Cuando se cumplen
150 años del nacimiento del gran filósofo, ¿qué puede enseñarnos en estos
tiempos de penuria? A un país tan amigo de las militancias, le vendría bien su
irónico escepticismo y su amable ironía
ENRIQUE FLORES
Cuenta Gore Vidal en sus memorias
que, en cierta ocasión, un famoso crítico literario le confesó que Santayana le
había enviado un ensayo desde Roma y que se lo había devuelto, porque “¿Qué es
lo que tiene que contarnos ahora?”. A lo que Vidal contestó: “Todo, y más”. No
parecen opinar lo mismo las instituciones académicas y la industria editorial
de nuestro país que, en este año en el que se conmemora el 150º aniversario del
nacimiento del pensador, están brillando, tan clamorosa como
injustificadamente, por su ausencia. En un panorama editorial en el que
predominan las bagatelas literarias y seudofilosóficas, uno no se plantea ni
remotamente la posibilidad de una edición crítica de las obras completas del
pensador de la ejemplaridad de la que está llevando a cabo la Universidad de
Indiana en los Estados Unidos, pero ¿no habría sido una aventura de poco riesgo
una digna reedición, por ejemplo, de su espléndida novela El último puritano
o de esa obra maestra del género memorístico que es Personas y lugares?

(Ejemplos de localización en pantalla)
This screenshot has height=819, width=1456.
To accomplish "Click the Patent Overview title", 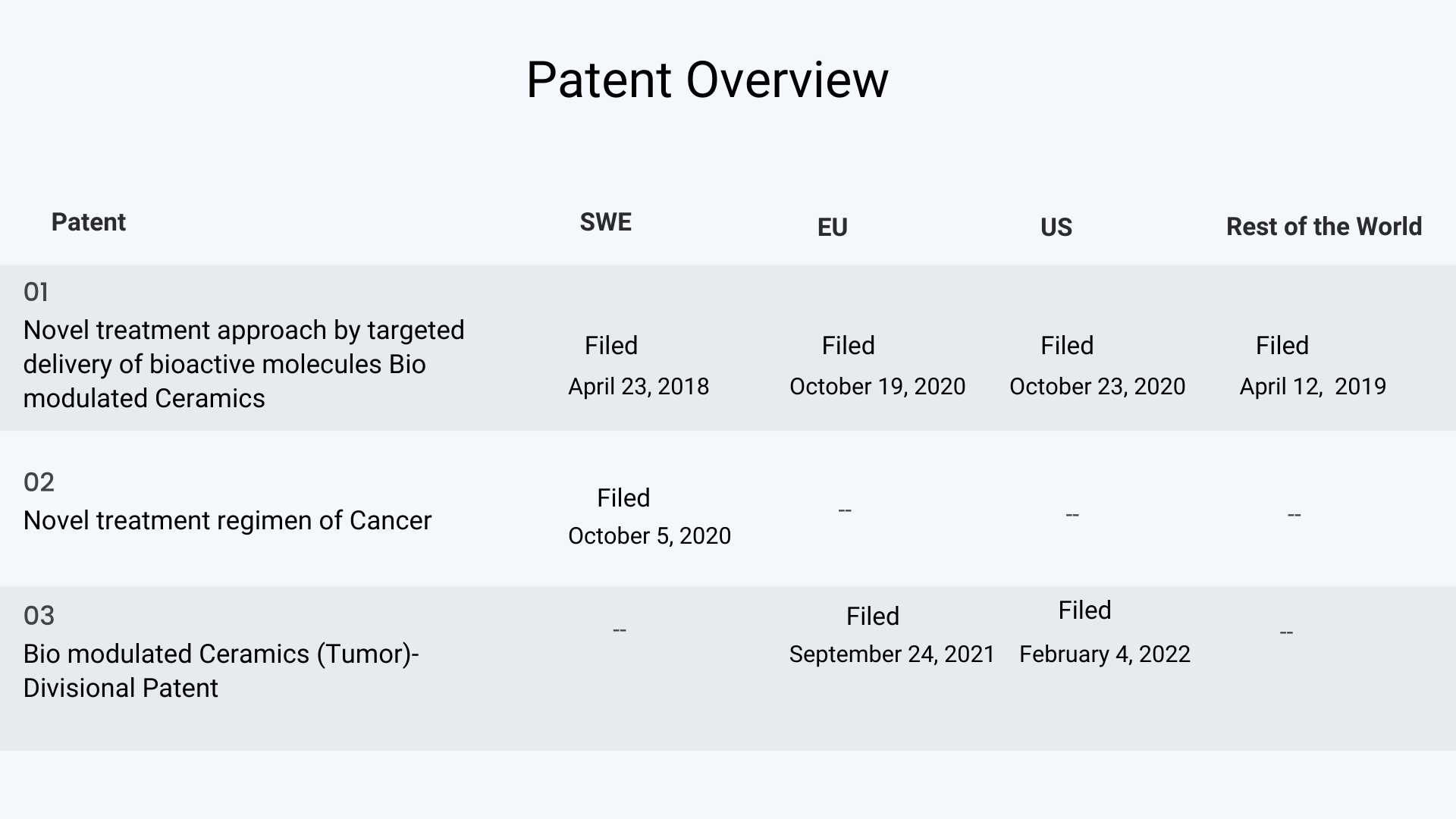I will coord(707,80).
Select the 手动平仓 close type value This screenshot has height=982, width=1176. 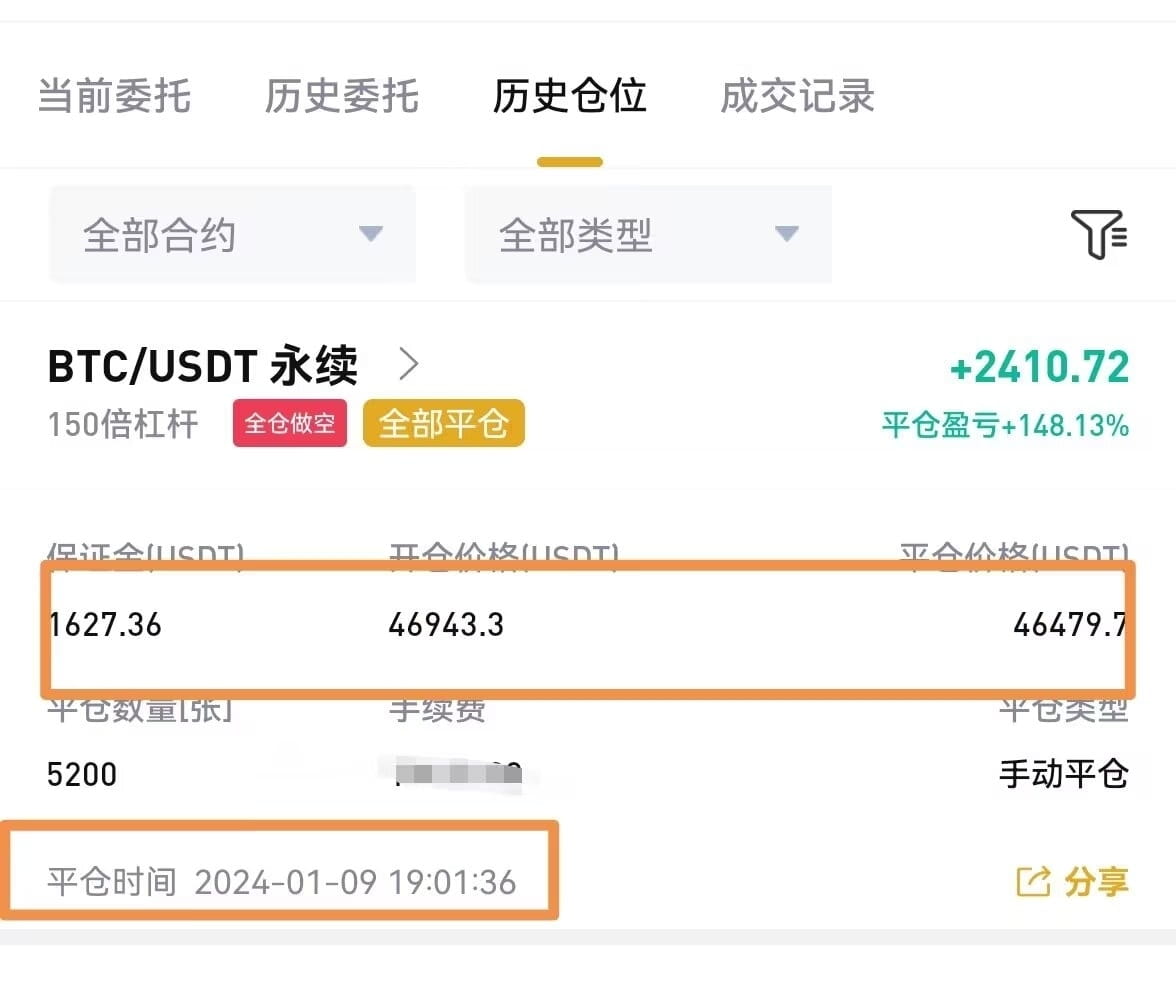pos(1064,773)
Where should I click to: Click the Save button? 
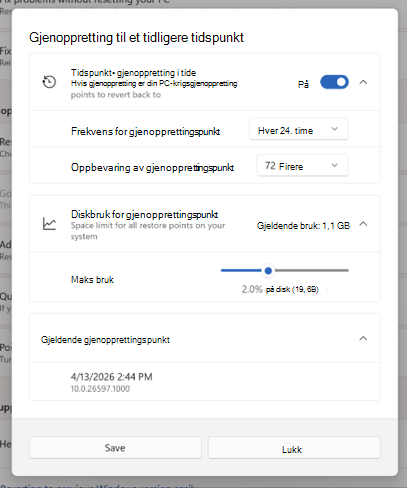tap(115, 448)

Ejercicio breve ▸ Retome el artículo sobre Santayana justo después de su última oración y prosiga la redacción. Los registros constituyen un material aparte, independiente del artículo sobre Santayana.

Resultado de la tarea ▸
¿Y qué decir de la eternamente aplazada traducción de la excelente biografía de
John McKormick? Sé de cierta editorial en la que duerme, nunca mejor dicho, el
sueño de los justos una recopilación completa y magistralmente traducida de los
ensayos filosóficos que el pensador le dedicó a otros pensadores, en su mayoría
inéditos en castellano. En cuanto al mundo universitario, parece estar
devolviéndole a Santayana el desprecio con el que este lo trató cuando a la
edad de 48 años decidió desembarazarse de todas sus obligaciones lectivas en la
Universidad de Harvard para abrazar lo que él denominó una vida de “estudiante
viajero”. Pero tampoco debemos afligirnos, Santayana es un pensador de largo
aliento, cuya obra permanecerá iluminando a unas inmensas minorías cuando los
vapores estupefacientes de otras modas filosóficas se hayan extinguido para
siempre.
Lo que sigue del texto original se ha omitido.